----- Dataset excerpts

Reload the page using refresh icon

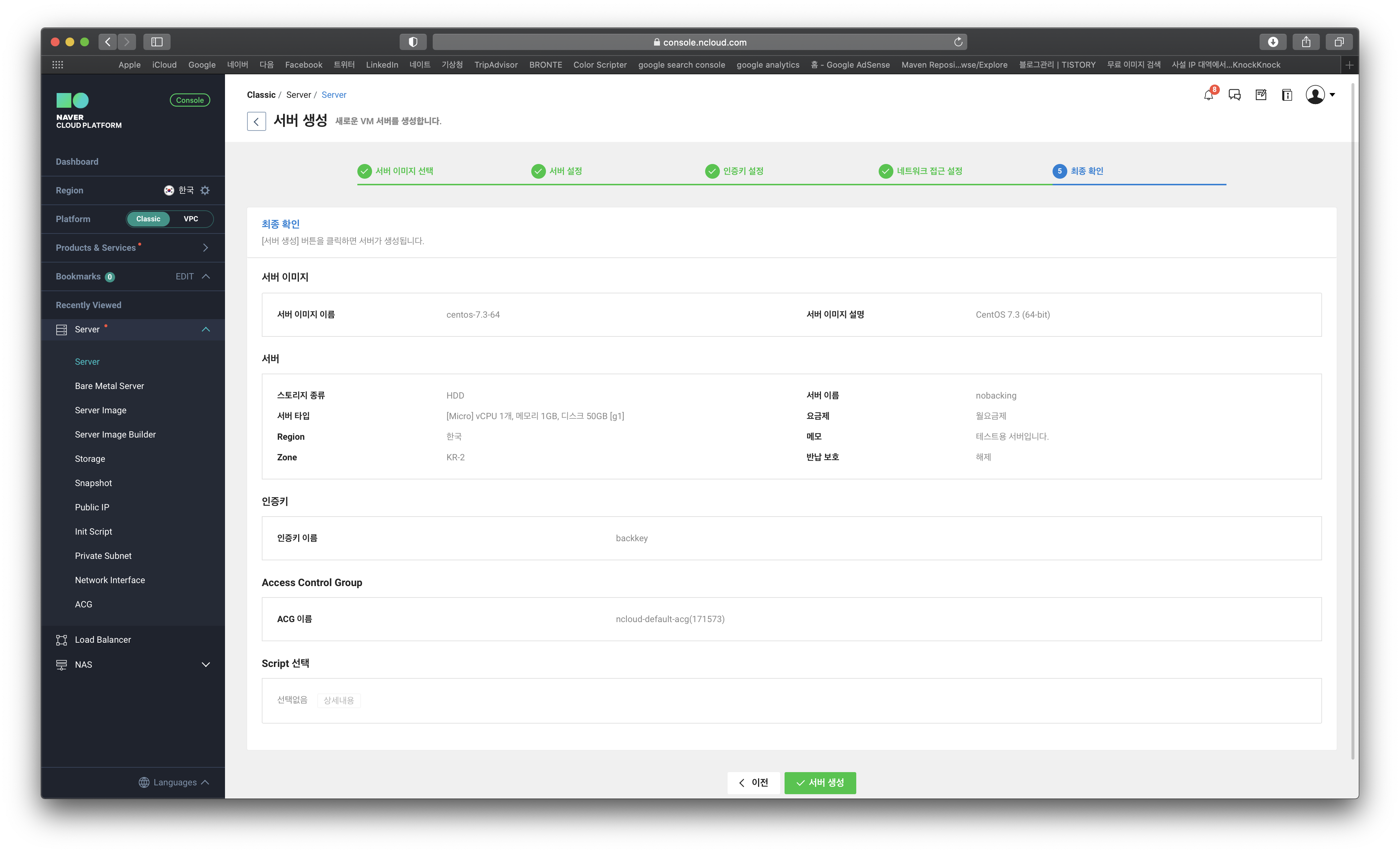click(958, 42)
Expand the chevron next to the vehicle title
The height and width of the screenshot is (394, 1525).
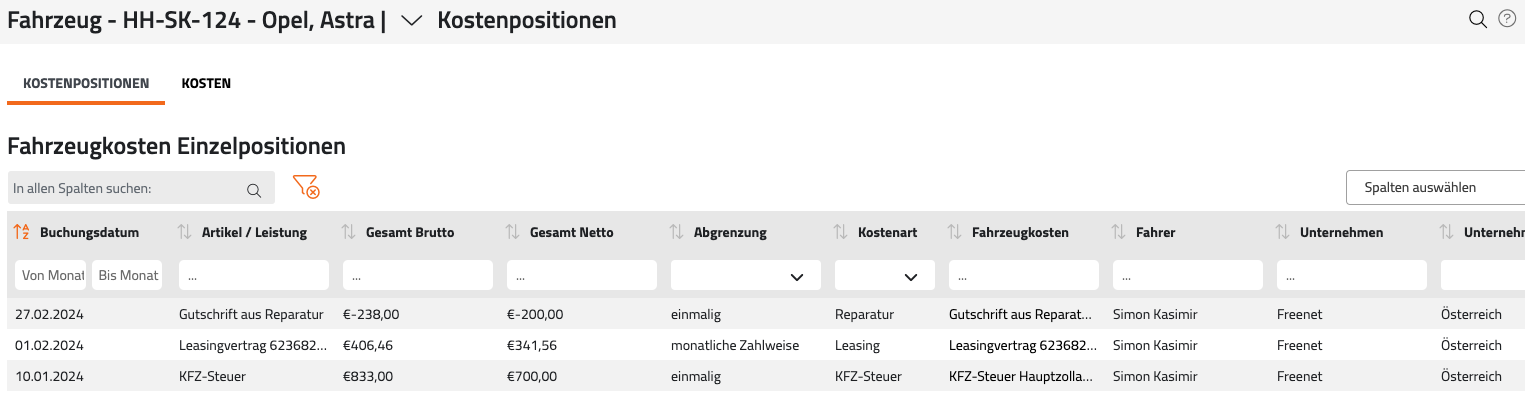411,21
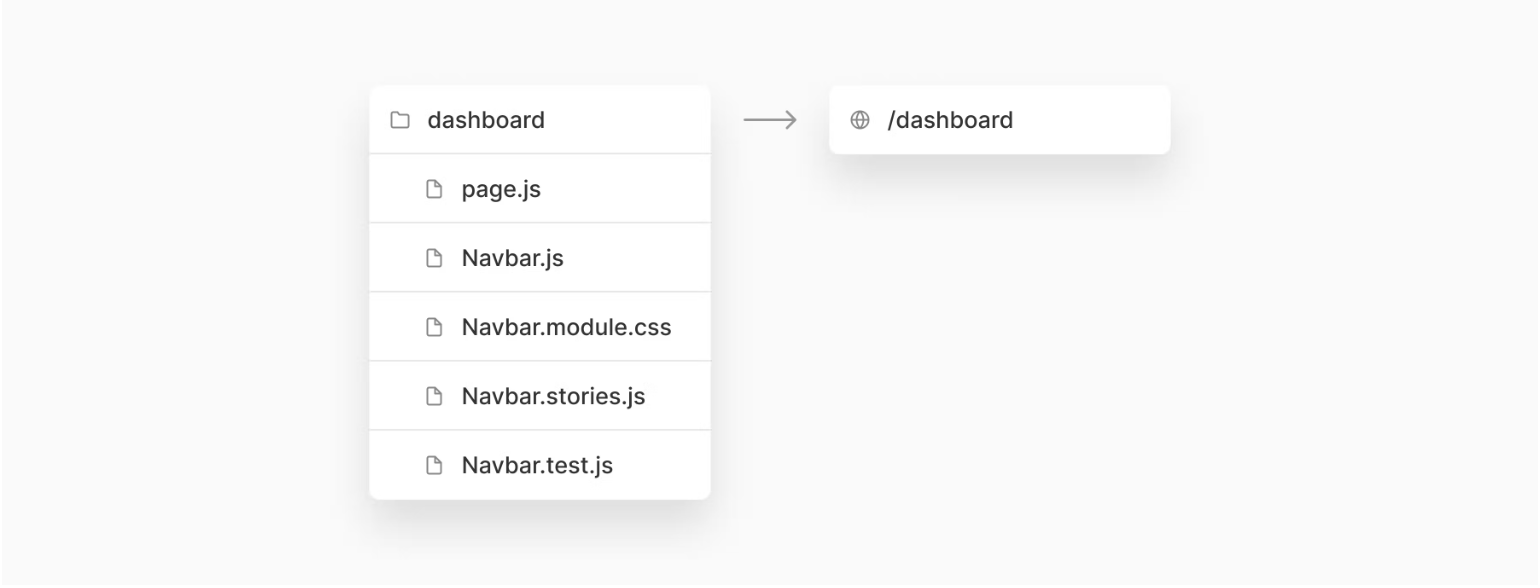Click the Navbar.test.js file icon

click(434, 466)
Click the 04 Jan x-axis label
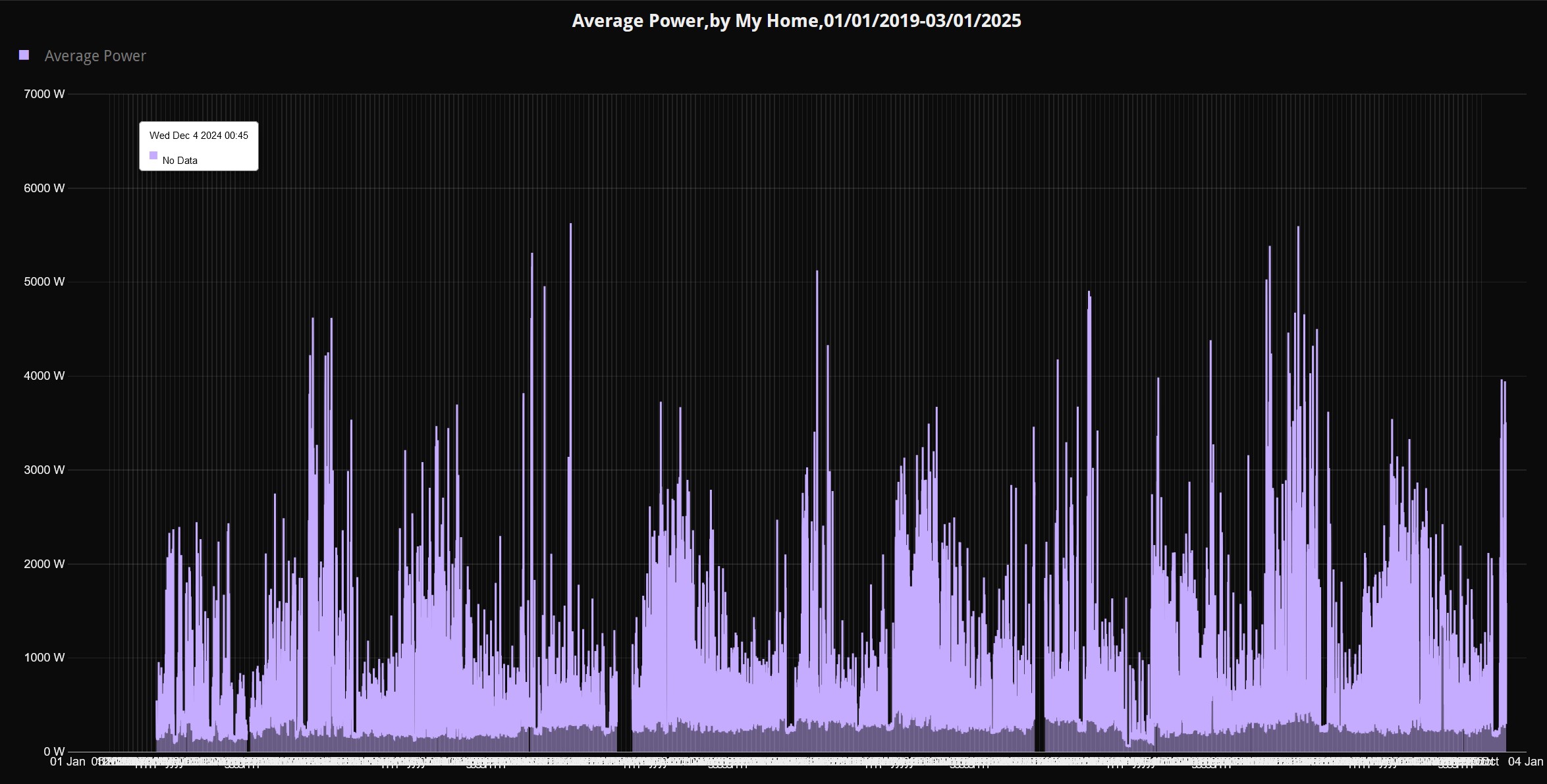Viewport: 1547px width, 784px height. pos(1525,762)

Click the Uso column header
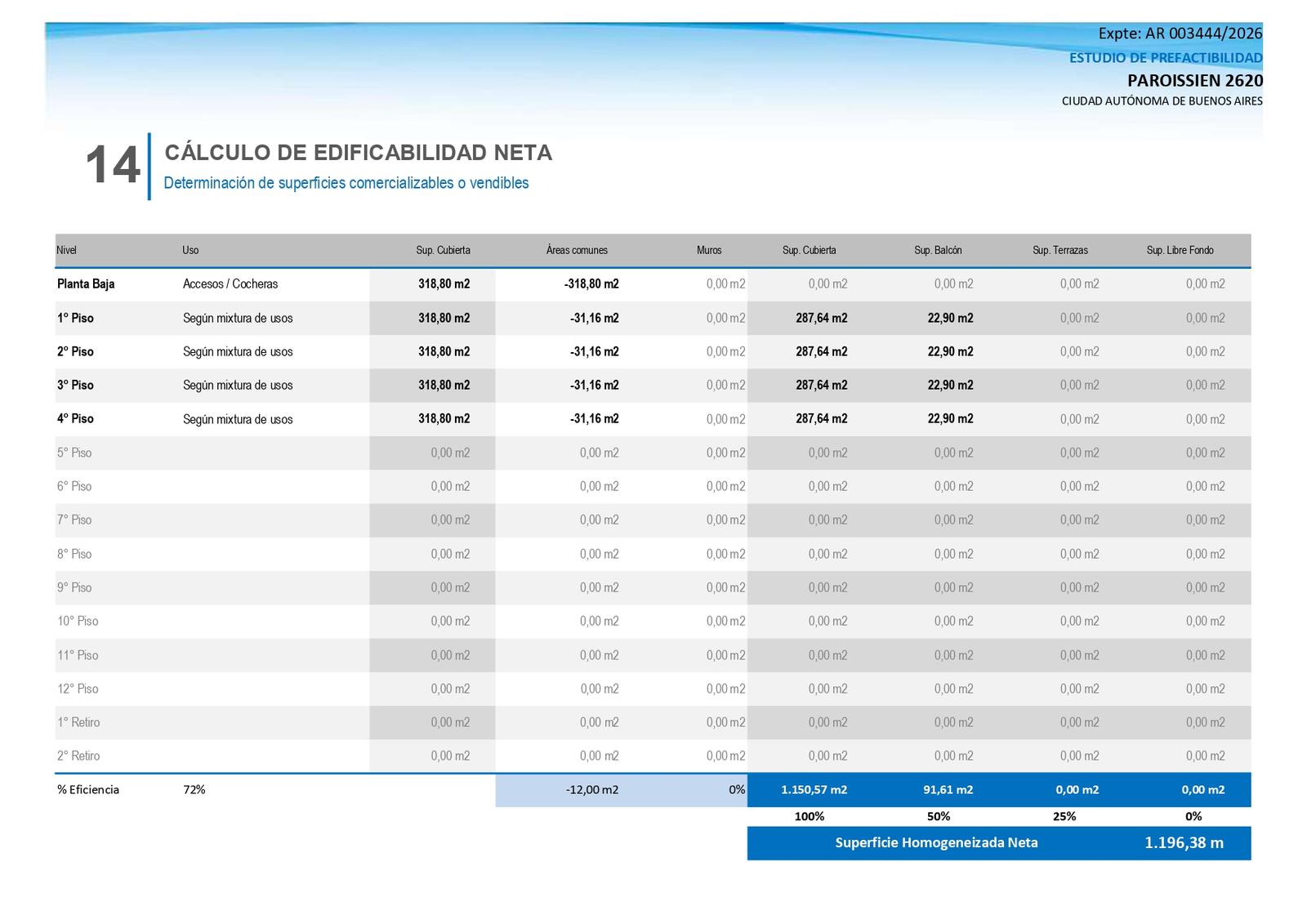coord(190,250)
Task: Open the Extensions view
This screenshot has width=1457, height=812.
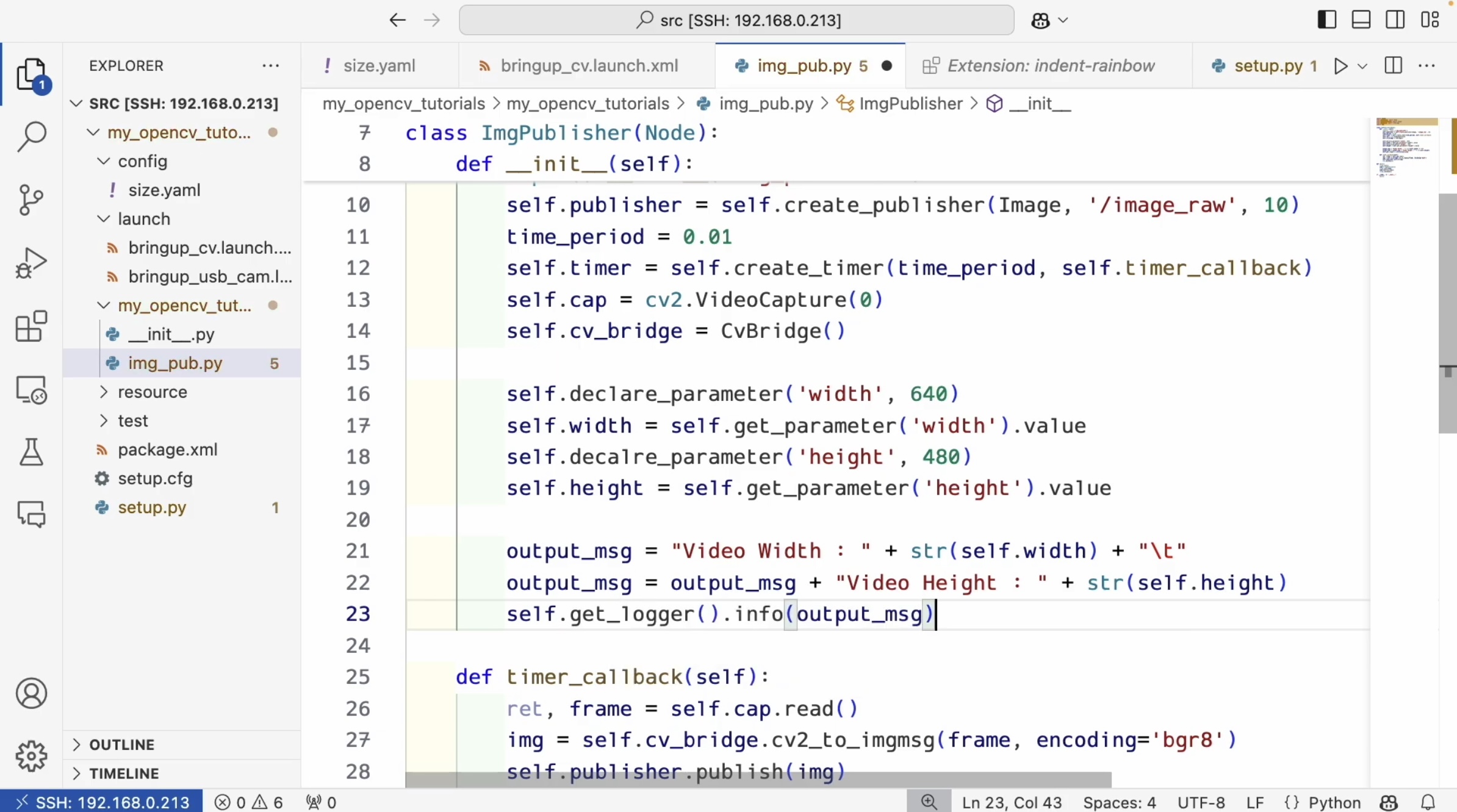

----------

_Prompt_: Express the items above as a JSON list of strings, one string per line, with blank lines left out. Leave the pictures out of your answer.

_Response to the exercise_:
[
  "Reload the page using refresh icon",
  "click(958, 42)",
  "Expand the chevron next to the vehicle title",
  "The height and width of the screenshot is (394, 1525).",
  "411,21",
  "Click the Navbar.test.js file icon",
  "click(434, 466)",
  "Click the 04 Jan x-axis label",
  "Viewport: 1547px width, 784px height. pos(1525,762)",
  "Click the Uso column header",
  "coord(190,250)",
  "Task: Open the Extensions view",
  "This screenshot has width=1457, height=812."
]